Weder zu klassischem Ballett noch zumodernem Tanztheater habe ich einen Zugang. Das juckt mich alles nicht. Eigentlich müsste man als Film-Fan ja Tanz mögen, weil es sich dabei um die visuellste Form von Theater handelt. Wenders Dokumentation konnte mein Desinteresse für und meine Ungeduld mit dieser Kunstform nicht nehmen. Gleichzeitig muss ich anerkennen dass die Tänzer einen knochenharten Beruf ausüben.
Was das rein Filmische angeht, ist PINA weitgehend hervorragend gelungen. Nicht nur dass den Bühnen und sonstigen Tanzflächen eine räumliche Tiefe verliehen wird. Vor allem sind Einstellungen, Kamerabewegungen und der Schnitt sehr präzise auf die jeweiligen Tanzchoreographien abgestimmt, woraus eine sehr dynamische und agile Präsentation von Pina Bausch' Choreographien resultiert. Vor allem bekommt der Zuschauer Einblicke und Perspektiven, die er vom Theater-Auditorium aus niemals hätte. Denn die Kamera kommt den Tänzern mitunter sehr nahe, schlängelt sich zwischen ihnen durch.
Weniger zu gefallen wissen die beiden Tricksereien mit den Archiv-Aufnahmen der verstorbenen Bausch. Da diese nicht in 3D sind, werden sie kurzerhand mit einem computeranimierten, halb geöffneten Theatervorhang eingerahmt, der optisch vor den eigentlichen Archivaufnahmen zu sein scheint. Problem: Das sieht einfach billig und gänzlich unästhetisch aus.
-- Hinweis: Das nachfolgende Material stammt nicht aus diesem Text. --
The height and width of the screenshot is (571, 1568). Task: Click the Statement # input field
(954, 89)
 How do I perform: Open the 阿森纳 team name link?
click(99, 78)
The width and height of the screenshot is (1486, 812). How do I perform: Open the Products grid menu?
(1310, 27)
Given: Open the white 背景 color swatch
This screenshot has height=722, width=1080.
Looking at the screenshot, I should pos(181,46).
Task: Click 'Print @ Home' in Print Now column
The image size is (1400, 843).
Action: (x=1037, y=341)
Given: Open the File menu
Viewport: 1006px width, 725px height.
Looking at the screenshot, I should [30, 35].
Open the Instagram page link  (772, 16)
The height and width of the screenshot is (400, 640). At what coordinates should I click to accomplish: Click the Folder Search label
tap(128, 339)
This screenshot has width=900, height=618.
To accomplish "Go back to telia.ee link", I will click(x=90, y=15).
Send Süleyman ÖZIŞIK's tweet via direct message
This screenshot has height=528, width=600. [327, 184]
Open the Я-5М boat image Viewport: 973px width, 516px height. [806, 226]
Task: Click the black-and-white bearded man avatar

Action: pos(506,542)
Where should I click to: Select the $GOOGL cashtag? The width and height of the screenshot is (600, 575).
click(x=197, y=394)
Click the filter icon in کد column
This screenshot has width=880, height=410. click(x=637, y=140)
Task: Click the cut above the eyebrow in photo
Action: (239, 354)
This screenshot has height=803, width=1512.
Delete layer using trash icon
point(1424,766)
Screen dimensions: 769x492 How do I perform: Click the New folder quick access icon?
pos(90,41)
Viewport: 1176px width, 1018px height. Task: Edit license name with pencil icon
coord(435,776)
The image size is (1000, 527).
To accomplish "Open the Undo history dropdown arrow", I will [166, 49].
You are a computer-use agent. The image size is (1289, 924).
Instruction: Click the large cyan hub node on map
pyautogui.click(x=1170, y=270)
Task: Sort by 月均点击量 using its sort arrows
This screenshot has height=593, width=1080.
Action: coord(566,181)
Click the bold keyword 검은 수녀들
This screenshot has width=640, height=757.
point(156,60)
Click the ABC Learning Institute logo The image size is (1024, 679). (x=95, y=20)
An einer anderen Stelle dachte sich Wenders bei den Archivaufnahmen folgende Bildkomposition aus: Tänzerinnen sitzen vor einer Leinwand, auf welche Arvhivaufnahmen von Bausch projeziert werden (im Bild-Vordergrund sieht man die Hinterköpfe der Mädchen, im Bild-Hintergrund die Leinwand mit dem Archiv-Filmmaterial). Problem: Man konzentriert sich eher auf die Hinterköpfe der Tänzerinnen, während das, worum es in dieser Szene eigentlich geht, nämlich die alten Bausch-Aufnahmen, im wahrsten Sinne des Wortes in den Hintergrund gerät.
Was ich ferner nicht verstehe, ist die ernsthafte Andachts-Stimmung, die der Film ausstrahlt. Bausch' Choreographien werden gewürdigt, aber Bausch nicht als Person. Zwar werden immer wieder Statements vorgetragen von Tänzern, die die Frau persönlich kannten, aber das sieht dann so aus: Sie sitzen stumm und mit geschlossenem Mund im Bild, blicken ernsthaft drein, während ihre Stimme aus dem Off das Statement abgibt.
Das sieht erstmal sehr morbid und kalt aus. Und zweitens hat niemand eine *lustige* Anekdote über die Bausch zu erzählen ...oder wird von Herrn Wenders nicht gelassen. Diese typisch deutsche Hölzernheit kapiere ich nicht. Wenn man sich an einen toten Menschen erinnert, ihm gedenkt, möchte man doch auch die lustigen, beschwingten Momente seines Lebens würdigen. Nicht so Wim Wenders. Na ja, er kannte die Frau persönlich und wird wohl seine Gründe gehabt haben, auch wenn ich das nicht verstehe.